* [TASK BRIEF]: Your task is to copy the stretch of lines in the records below that begins with the line containing "Task: Click the British flag beside GBP" and ends with the line containing "Select the Produtos", exactly as written, with nothing added.
◆ ◆ ◆ ◆ ◆
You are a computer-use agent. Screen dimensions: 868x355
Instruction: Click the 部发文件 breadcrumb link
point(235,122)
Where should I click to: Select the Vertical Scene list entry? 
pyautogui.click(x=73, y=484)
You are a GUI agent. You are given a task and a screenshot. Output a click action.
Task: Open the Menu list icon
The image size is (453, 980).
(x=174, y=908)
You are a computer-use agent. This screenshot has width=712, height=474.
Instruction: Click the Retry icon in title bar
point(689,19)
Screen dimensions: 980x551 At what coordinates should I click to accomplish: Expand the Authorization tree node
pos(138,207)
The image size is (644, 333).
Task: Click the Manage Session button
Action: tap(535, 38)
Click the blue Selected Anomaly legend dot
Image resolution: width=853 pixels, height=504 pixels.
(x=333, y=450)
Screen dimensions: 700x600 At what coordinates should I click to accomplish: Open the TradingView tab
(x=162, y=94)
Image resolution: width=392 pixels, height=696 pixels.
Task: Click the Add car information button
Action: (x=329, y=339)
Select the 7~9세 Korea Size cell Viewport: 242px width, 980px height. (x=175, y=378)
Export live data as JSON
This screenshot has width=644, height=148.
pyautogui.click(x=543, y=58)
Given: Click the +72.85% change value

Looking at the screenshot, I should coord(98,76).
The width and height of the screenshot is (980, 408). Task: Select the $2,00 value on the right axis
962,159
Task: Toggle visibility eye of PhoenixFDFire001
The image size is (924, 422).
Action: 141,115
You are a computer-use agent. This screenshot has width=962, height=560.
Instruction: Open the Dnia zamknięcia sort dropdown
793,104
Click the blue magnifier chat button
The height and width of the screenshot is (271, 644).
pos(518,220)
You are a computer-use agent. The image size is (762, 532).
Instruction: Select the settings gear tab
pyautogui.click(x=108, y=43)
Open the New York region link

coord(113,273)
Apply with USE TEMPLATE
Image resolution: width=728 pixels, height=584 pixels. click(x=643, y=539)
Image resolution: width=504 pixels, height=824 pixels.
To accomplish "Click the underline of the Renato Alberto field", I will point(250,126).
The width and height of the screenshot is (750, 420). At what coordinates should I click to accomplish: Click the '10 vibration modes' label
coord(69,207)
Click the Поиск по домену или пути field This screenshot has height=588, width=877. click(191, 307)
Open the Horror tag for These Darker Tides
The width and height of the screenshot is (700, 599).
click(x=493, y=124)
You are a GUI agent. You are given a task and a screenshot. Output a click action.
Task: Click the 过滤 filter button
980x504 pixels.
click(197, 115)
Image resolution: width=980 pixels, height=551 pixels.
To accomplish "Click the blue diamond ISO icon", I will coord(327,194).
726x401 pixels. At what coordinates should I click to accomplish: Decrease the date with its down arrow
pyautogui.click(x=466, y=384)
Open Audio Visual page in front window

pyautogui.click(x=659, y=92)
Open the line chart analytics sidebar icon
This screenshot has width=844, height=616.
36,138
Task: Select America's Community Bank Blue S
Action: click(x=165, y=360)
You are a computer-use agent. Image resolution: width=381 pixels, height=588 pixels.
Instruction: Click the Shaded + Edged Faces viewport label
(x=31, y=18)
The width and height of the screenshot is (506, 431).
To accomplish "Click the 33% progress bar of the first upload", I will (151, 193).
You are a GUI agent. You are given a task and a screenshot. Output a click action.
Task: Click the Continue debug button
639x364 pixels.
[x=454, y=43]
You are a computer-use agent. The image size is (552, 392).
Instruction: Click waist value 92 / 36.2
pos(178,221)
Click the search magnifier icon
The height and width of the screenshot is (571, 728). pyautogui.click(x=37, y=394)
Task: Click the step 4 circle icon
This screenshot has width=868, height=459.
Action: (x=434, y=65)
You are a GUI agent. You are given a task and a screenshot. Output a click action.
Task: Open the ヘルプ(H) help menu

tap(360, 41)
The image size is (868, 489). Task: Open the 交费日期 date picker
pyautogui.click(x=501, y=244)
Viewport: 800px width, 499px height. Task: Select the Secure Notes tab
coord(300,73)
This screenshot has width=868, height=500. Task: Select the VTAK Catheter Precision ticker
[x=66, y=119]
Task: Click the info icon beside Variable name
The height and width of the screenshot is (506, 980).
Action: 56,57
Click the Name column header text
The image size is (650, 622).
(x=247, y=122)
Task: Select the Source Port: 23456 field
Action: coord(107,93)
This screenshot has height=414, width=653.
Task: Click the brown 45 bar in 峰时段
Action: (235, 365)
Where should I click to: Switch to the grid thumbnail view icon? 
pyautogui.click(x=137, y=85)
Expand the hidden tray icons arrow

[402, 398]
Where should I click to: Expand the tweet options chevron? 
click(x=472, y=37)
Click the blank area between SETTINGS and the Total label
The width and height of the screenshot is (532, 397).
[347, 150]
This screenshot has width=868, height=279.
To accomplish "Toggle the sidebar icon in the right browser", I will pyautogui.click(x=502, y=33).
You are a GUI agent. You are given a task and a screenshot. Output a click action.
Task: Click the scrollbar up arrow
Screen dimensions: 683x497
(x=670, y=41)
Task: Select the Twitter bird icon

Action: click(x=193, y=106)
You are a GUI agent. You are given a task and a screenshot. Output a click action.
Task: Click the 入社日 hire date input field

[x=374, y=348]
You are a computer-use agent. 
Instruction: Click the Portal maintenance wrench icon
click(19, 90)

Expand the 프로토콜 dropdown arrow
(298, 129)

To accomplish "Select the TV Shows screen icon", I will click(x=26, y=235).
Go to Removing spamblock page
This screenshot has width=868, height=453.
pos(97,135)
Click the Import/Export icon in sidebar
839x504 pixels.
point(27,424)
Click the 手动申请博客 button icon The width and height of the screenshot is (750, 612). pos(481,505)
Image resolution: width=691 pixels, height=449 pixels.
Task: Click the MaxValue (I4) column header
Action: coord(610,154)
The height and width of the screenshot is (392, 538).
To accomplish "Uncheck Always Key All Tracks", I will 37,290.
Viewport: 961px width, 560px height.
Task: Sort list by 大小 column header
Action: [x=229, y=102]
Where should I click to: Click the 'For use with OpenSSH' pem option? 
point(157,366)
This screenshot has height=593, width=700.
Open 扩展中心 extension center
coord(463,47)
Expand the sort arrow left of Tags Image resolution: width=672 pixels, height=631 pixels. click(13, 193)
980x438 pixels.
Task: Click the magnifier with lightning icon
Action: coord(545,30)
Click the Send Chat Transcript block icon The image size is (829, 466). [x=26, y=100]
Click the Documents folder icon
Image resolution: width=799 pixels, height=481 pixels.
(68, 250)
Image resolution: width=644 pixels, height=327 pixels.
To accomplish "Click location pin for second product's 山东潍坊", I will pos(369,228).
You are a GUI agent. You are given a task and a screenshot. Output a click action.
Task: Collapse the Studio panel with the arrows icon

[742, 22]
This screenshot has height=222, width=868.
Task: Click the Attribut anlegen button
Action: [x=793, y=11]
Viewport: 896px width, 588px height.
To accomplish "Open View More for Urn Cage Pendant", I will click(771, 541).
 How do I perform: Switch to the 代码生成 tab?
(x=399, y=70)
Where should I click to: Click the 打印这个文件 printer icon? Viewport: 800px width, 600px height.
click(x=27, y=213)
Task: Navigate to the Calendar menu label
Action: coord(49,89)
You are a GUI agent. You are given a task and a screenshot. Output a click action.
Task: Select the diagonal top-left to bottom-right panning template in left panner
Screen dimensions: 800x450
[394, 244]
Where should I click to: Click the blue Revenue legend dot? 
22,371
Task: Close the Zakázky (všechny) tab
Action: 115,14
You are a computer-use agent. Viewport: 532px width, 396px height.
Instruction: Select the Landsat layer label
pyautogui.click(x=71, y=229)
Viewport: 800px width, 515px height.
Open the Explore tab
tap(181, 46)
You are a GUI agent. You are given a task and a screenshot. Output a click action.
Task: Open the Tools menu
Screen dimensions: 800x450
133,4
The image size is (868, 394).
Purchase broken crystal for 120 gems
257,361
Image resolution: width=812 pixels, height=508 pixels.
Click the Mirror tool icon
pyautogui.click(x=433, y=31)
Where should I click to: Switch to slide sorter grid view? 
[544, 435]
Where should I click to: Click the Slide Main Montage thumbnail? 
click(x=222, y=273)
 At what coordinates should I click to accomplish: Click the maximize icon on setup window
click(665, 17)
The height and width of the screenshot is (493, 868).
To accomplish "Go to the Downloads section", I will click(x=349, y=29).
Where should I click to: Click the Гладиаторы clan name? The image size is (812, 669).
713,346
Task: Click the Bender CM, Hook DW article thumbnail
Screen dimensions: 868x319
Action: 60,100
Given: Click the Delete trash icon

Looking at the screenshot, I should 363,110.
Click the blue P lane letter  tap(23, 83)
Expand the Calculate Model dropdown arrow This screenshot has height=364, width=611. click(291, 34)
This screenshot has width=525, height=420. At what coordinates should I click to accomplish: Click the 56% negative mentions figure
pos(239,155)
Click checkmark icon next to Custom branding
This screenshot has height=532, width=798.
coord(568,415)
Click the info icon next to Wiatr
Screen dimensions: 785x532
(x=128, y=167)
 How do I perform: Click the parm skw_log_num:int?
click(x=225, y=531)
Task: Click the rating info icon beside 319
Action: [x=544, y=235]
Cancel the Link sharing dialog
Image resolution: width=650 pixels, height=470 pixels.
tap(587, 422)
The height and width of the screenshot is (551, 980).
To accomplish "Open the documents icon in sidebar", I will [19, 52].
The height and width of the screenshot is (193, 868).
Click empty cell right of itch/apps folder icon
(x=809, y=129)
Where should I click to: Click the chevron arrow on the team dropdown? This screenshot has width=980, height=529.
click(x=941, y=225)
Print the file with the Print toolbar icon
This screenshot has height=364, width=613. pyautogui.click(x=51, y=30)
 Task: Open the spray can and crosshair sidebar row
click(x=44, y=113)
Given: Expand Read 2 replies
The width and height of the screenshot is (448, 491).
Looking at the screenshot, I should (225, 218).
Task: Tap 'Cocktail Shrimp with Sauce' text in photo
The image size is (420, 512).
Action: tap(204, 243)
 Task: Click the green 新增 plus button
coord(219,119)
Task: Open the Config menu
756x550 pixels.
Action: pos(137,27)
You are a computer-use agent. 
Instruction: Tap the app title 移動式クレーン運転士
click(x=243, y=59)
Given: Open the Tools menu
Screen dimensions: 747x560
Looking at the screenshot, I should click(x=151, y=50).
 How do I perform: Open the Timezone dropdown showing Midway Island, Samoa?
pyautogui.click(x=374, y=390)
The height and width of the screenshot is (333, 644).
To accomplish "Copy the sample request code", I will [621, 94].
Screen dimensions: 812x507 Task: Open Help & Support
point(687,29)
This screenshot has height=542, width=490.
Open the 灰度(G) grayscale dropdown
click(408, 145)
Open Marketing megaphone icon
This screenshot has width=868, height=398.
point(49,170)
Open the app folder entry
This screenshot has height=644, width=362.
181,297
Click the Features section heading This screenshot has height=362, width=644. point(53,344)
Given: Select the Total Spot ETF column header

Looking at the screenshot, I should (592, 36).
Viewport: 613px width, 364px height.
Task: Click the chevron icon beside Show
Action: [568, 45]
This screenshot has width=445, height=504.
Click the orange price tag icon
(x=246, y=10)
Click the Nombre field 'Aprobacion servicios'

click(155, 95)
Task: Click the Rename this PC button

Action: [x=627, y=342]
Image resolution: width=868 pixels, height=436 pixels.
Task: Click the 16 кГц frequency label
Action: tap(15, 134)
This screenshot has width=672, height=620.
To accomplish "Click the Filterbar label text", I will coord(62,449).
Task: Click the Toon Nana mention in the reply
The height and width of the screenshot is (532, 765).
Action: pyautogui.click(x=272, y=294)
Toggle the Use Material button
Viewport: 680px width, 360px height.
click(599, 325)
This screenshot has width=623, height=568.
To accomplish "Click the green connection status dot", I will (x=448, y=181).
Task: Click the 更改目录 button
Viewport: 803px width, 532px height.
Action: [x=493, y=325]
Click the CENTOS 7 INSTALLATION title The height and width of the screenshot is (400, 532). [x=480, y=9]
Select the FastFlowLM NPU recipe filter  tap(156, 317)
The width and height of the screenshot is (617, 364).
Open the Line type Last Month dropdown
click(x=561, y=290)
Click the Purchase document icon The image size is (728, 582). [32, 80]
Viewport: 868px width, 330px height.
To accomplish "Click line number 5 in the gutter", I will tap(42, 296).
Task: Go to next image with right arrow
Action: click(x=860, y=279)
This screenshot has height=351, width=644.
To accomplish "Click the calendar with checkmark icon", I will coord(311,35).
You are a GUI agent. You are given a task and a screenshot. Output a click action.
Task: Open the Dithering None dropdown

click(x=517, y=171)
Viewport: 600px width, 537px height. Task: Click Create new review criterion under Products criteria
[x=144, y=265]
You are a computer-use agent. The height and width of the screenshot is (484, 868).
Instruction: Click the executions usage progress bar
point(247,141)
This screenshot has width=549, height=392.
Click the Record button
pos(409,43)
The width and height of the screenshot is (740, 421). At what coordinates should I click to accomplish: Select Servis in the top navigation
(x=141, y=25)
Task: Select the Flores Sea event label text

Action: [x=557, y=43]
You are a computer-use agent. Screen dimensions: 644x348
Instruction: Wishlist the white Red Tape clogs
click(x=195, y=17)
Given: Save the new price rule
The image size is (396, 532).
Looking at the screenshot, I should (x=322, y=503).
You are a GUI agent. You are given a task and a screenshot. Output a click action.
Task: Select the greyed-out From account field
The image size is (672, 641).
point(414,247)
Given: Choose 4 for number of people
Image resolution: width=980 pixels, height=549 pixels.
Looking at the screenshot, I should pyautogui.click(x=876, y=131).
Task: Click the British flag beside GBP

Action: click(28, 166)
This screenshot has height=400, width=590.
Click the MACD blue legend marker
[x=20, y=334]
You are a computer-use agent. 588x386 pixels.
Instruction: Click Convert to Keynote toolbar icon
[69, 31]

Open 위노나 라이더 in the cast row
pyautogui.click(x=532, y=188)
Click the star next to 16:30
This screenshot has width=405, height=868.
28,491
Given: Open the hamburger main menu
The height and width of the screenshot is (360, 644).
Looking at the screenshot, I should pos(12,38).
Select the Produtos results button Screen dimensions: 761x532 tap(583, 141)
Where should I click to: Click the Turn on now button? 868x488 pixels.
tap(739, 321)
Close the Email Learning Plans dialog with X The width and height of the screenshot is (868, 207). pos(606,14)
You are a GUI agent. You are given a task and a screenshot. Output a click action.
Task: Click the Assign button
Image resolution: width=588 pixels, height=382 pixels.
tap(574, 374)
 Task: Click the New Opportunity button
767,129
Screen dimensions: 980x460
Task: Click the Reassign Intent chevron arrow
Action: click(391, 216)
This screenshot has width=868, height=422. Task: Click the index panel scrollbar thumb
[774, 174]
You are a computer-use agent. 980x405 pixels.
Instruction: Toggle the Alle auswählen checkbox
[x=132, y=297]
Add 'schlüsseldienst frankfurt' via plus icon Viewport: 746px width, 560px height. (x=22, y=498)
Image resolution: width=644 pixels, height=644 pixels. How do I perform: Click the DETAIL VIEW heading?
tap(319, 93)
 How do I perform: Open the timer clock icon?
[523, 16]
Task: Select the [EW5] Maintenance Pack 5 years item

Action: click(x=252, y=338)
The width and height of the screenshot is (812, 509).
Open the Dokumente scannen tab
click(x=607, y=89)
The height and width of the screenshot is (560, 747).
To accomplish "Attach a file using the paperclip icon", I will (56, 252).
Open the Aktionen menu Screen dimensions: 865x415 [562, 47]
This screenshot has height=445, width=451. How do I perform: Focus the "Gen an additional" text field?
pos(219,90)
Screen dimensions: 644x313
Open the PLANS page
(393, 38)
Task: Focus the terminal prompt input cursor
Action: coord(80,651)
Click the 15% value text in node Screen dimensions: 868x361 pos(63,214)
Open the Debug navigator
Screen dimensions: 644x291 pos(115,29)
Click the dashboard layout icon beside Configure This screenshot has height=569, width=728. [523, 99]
◆ ◆ ◆ ◆ ◆
* [RESULT OF THE EXERCISE]:
Task: Click the British flag beside GBP

Action: click(28, 166)
This screenshot has height=400, width=590.
Click the MACD blue legend marker
[x=20, y=334]
You are a computer-use agent. 588x386 pixels.
Instruction: Click Convert to Keynote toolbar icon
[69, 31]

Open 위노나 라이더 in the cast row
pyautogui.click(x=532, y=188)
Click the star next to 16:30
This screenshot has width=405, height=868.
28,491
Given: Open the hamburger main menu
The height and width of the screenshot is (360, 644).
Looking at the screenshot, I should pos(12,38).
Select the Produtos results button Screen dimensions: 761x532 tap(583, 141)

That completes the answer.